Chuck Niles, the only jazz radio announcer ever awarded with a star on the Hollywood Walk of Fame, died Mon., Mar. 15 at Santa Monica Hospital in California from complications of a stroke he suffered on Feb. 26. He was 76.

Niles (aka Be-Bop Charlie, aka Mr. Jazz, aka Minister of Cool) had a smooth baritone voice that made him one of the most recognizable jazz radio hosts in the country. His 50-year plus career in radio had him behind the microphone at West Palm Beach, Florida’s WEAT and the L.A. stations KNOB, KKGO (formerly KBCA) and KKJZ (formerly KLON), where Niles had been the afternoon drive host for the past 14 years.

Born Charles Neidel in Springfield, Mass., in 1928, Niles grew up as a jazzhead. He played clarinet and saxophone in his youth and later got his start in radio on at WEAT. He eventually moved to L.A. to pursue an acting career that amounted to small roles in the films Teenage Zombies and Breakfast at Tiffany’s before he committed to a career in radio.

The way Niles spoke on-air about jazz and the people who made it left no room for doubt that he genuinely loved the art form and its artists. The artists loved Niles as well. Among the songs said to be named after Niles are Louie Bellson’s “Niles Blues,” Horace Silver’s “The Hippest Cat in Hollywood” and Bob Florence’s “Bebop Charlie.”

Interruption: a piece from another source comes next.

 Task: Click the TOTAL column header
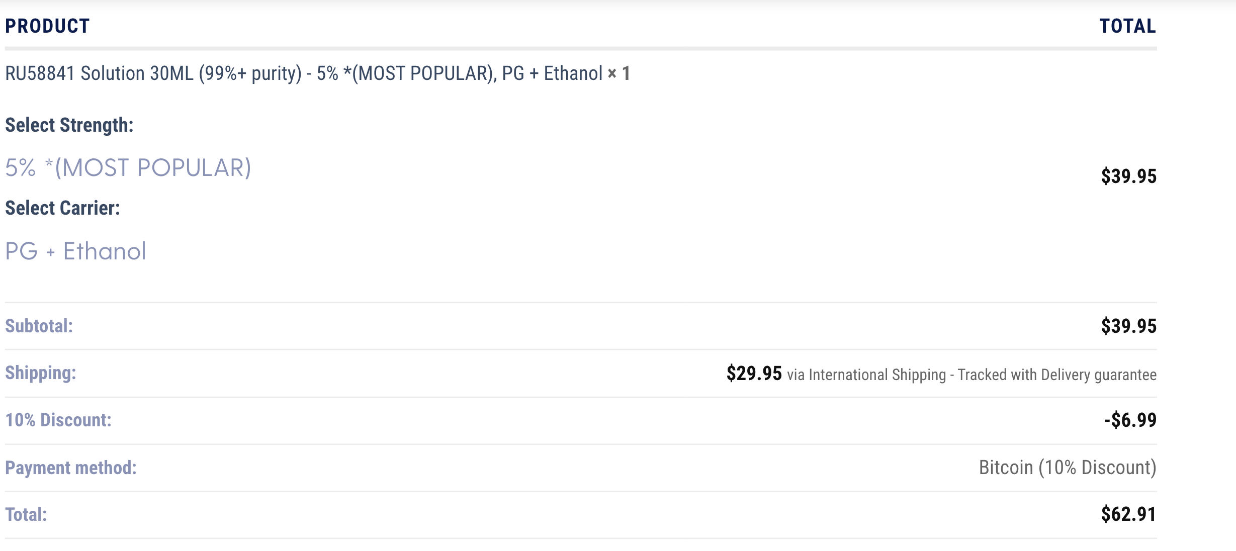pyautogui.click(x=1127, y=26)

Niles is survived by his wife, Nancy Neidel, and his daughter, Tracy Neidel. His star on the Hollywood Walk of Fame is located at 7080 Hollywood Blvd. in Los Angeles.

A public memorial for Niles will be held Sat., Mar. 20 at 10:30 a.m. at Forest Lawn Hollywood Hills, the Church of the Hills, located at 6300 Forest Lawn Drive, Los Angeles, CA 90068. In lieu of flowers, Niles’ family asks that donations be sent to the KKJZ Chuck Niles Foundation, 1288 N Bellflower Blvd., Long Beach, CA 90815. The Chuck Niles Foundation supports the Dolo Coker Foundation and other non-profit organizations that promote jazz education.